'From Swastika To Jim Crow'
Improving Black-Jewish Relations
Themes Covered by the film From Swastika to Jim Crow
The primary theme in From Swastika to Jim Crow is the development and impact of the relationship between the German-Jewish refugee scholars and their Black students and colleagues.
These two diverse peoples, both victims of mutual racial terror and oppression, managed to survive and attain a certain amount of success despite their circumstances. During the course of the film, three basic themes emerge:
A Discrimination and Racism in Nazi Germany and the United States
B The Relationship Between Blacks and Jews
C Fighting Racism
Discrimination And Rascism In Nazi Germany And The United States
The German-Jewish refugees who came to the American South in the 1930s and l940s were in many ways condemned to a "double exile" experience. Many arrived in New York, having left everything they had known, under the most difficult experience of persecution to find anti-Semitism and an anti-foreigner sentiment quite prevalent in American society. They then left the Northeast, where refugee resources existed, to look for job security at Black colleges in the South. Upon arrival, they soon realized that their life would now be a balancing act where they would have to live in a White community that did not welcome them, while working in the Black community. For many of these refugee scholars, it was their intellectual skill and personal integrity that enabled them to survive in this difficult situation. The irony of their own situation in Nazi Germany, and what they encountered in the American South of the 1 930s and '40s, was not lost on these scholars.
The students and faculty who attended and worked at the Black colleges and universities experienced a unique sense of freedom. Black colleges were exempt from Jim Crow laws. Because there were none of the restrictions that were common in the general community, the staff was often integrated and an atmosphere of mutual respect between the students and the faculty was fostered. The colleges provided opportunities for Black youth to receive higher education in a segregated society at a time when rural, Southern Blacks were denied equal K-12 educational opportunities. While these campuses often provided a "safe haven" where civilized discourse was encouraged and nurtured, off-campus students were still required to abide by the segregation laws of the United States.
Relationship Between Blacks and Jews
As depicted in the film, many close relationships developed between the refugee scholars and their students. Several anecdotes reveal how the scholars saw the obvious potential of many of their students and encouraged them to strive towards higher learning and to seek further opportunities. A unique relationship developed between these two groups. For both, it was the understanding that they had a shared history of persecution, which they believed resulted in a shared value system. In some cases, the scholars welcomed the chance to teach Black students, since they wanted, as Viktor Lowenfeld stated, "to cast their lots with those people who were fighting racism." John Herz recounts in the film, "that he assumed that his Black students would have more interest and a better understanding in Fascism, Nazism and Racism." Given the experiences of the Black students, he thought that it would be relatively easy to teach them these philosophies.

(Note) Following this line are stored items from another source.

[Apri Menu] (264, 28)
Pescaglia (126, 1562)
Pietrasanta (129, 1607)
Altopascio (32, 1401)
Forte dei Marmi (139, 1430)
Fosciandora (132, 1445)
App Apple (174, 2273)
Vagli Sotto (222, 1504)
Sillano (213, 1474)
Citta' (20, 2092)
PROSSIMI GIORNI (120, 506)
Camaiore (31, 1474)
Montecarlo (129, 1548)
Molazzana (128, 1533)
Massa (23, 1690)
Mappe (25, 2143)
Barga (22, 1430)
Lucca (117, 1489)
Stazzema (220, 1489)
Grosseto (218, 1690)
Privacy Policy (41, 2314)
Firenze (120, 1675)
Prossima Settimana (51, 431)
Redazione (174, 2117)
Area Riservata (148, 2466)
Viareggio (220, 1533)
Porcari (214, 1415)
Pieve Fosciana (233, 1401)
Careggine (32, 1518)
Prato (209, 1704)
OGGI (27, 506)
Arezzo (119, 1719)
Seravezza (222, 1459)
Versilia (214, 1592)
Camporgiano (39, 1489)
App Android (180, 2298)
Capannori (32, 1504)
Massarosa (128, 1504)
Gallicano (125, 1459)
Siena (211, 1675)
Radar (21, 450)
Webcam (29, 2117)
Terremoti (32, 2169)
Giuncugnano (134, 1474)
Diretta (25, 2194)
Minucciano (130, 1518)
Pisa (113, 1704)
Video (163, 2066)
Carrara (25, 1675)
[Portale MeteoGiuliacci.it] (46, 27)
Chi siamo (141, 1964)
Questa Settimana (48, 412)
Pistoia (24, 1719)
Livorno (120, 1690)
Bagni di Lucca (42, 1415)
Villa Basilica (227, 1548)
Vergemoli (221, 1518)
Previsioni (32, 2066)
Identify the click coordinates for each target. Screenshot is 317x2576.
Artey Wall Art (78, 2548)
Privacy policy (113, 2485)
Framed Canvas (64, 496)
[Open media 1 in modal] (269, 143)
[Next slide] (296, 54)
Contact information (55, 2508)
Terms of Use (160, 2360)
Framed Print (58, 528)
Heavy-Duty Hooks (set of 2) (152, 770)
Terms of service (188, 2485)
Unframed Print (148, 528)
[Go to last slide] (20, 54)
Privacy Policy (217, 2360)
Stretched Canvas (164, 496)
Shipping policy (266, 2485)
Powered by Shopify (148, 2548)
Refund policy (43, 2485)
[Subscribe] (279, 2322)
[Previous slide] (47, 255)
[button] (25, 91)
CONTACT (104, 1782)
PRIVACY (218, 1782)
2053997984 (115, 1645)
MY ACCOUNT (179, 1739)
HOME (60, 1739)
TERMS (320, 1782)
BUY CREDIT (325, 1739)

There was also the belief among some students that since the scholars had experienced such cruelty in Europe, they would be more empathetic to their plight and vice versa. Black students were often more trusting of their Jewish professors, as they were not seen as completely White. It was often the case that the students and the White community saw these refugees as "some kind of colored folk."
Finally, many of the professors saw that working at the Black colleges provided them with a unique opportunity to lend their voice to a growing chorus demanding civil rights in the United States. In some cases, because of their unusual role on campus, the scholars were able to bring the campus community and the general community (which was often White) together to share ideas and to challenge the system. In one case - the denial of Fritz Pappenheim's tenure at Talladega College - the students were inspired to protest by his actions and moral convictions.
In the late 1960's, the Black Power Movement grew out of the Civil Rights Movement. The Black Power Movement espoused self-defense tactics, self-determination, political and economic power, and racial pride. It was a controversial split from Dr. Martin Luther King's ideology of nonviolence and racial integration. It was seen by moderate Blacks as detrimental to the civil rights cause and was viewed with apprehension by many Whites. While the Black Power Movement proved to be a difficult time for these refugee scholars, many remained committed to promoting integration and fighting racism and thus stayed at their institutions.